One more thing on the debate…

by jlg365 on September 29, 2008

Here’s something I’ve not seen McCain called out on anywhere, that I may be able to shed some light on due to my profession:

Did you catch the part where McCain said he wanted to eliminate cost-plus contracts from Defense acquisition? He said that everything can be awarded for a fixed price. This is more naive than anything you’ve ever heard come out of Obama’s mouth.

It’s never going to happen. Lockheed Martin, Boeing, Northrop Grumman, General Dynamics, Raytheon, KBR, L-3, etc. will not submit a fixed price bid for any sort of lengthy program with many complex variables (and requirements that keep changing). They’d be crazy to, unless the Government was going to renegotiate the contract every time the price changes, which is worse than having a cost-plus fixed fee contract in the first place.

There’s no way they can accurately estimate every potential future cost over the life of the contract, so they are not going to assume the risk of committing to a truly fixed price. Maybe they could build in a ridiculously high profit rate as a buffer for unanticipated costs, but how is this any better than having a cost plus fixed fee contract with adequate Government oversight to proactively identify potential cost overrun situations?

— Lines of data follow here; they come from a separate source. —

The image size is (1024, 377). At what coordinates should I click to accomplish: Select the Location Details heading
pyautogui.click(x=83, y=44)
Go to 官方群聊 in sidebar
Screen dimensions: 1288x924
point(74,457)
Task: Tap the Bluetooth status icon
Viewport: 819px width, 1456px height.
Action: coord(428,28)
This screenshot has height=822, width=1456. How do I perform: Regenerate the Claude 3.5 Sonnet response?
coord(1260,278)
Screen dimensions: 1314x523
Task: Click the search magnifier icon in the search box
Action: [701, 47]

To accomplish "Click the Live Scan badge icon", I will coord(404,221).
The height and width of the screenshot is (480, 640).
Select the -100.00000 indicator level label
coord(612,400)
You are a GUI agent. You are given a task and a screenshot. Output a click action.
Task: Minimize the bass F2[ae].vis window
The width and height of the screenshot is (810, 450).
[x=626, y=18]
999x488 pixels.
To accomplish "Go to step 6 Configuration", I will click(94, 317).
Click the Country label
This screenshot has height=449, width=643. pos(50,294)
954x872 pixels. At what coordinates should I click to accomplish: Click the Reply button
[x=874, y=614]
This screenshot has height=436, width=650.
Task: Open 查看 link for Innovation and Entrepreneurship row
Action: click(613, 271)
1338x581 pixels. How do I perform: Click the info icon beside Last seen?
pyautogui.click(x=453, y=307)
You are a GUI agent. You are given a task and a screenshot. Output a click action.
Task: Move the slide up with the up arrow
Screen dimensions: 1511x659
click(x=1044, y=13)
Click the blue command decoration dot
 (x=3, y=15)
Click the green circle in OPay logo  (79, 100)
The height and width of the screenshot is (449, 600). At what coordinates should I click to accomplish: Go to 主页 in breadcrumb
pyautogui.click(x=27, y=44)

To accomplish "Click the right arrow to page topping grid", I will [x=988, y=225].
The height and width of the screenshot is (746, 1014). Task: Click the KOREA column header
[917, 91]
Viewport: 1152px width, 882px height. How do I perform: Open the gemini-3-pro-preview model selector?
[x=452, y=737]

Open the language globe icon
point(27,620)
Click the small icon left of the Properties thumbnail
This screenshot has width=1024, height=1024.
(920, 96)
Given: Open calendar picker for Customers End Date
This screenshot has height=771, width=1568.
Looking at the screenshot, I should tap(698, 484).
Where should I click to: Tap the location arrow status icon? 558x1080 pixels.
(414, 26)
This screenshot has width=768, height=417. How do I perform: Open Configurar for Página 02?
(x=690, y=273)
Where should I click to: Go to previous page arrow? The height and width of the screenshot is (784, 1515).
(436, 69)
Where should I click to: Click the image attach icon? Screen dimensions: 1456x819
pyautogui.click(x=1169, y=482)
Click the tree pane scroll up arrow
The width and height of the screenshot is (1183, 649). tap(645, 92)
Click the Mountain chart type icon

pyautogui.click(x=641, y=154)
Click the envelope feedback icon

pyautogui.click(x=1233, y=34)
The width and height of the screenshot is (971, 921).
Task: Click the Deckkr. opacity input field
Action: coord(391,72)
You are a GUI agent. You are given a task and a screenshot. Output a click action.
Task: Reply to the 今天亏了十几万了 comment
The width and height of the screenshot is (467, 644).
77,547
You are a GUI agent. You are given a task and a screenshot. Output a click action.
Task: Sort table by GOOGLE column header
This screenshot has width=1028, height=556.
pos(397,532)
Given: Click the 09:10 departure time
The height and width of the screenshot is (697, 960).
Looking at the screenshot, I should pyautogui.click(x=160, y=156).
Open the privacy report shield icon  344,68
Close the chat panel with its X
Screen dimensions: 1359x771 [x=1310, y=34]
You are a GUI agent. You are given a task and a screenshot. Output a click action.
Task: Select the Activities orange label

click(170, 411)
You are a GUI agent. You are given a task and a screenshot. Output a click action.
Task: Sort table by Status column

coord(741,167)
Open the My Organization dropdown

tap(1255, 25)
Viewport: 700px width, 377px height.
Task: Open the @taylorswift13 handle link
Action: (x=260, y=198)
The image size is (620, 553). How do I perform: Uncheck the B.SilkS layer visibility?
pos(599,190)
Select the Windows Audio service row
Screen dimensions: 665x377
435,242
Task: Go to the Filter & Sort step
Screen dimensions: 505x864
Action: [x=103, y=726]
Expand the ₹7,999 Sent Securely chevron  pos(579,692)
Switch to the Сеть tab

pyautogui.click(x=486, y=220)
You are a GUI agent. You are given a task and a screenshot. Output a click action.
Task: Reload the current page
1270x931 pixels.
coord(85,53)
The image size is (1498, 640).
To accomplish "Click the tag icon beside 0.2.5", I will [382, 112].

It’s not the contract type that’s a problem, it’s the lack of clear and unchanging requirements at the start of the contract coupled with poor or nonexistent Government cost surveillance over the life of the contract. The Government is a full partner in this…they wink at the contractor lowballing the costs at the start, though everyone knows it will end up costing ten times that much.

And the Government does the exact same thing in estimating the cost of anything. Did anyone think Bush’s estimate for the total cost of the Iraq war was anywhere in the ballpark? Or that the $700 billion quote for the bailout plan has any basis in reality (they are putting out $370 billion in the first two weeks under the current plan)? Maybe Maverick McCain should have insisted on a firm fixed price there, too.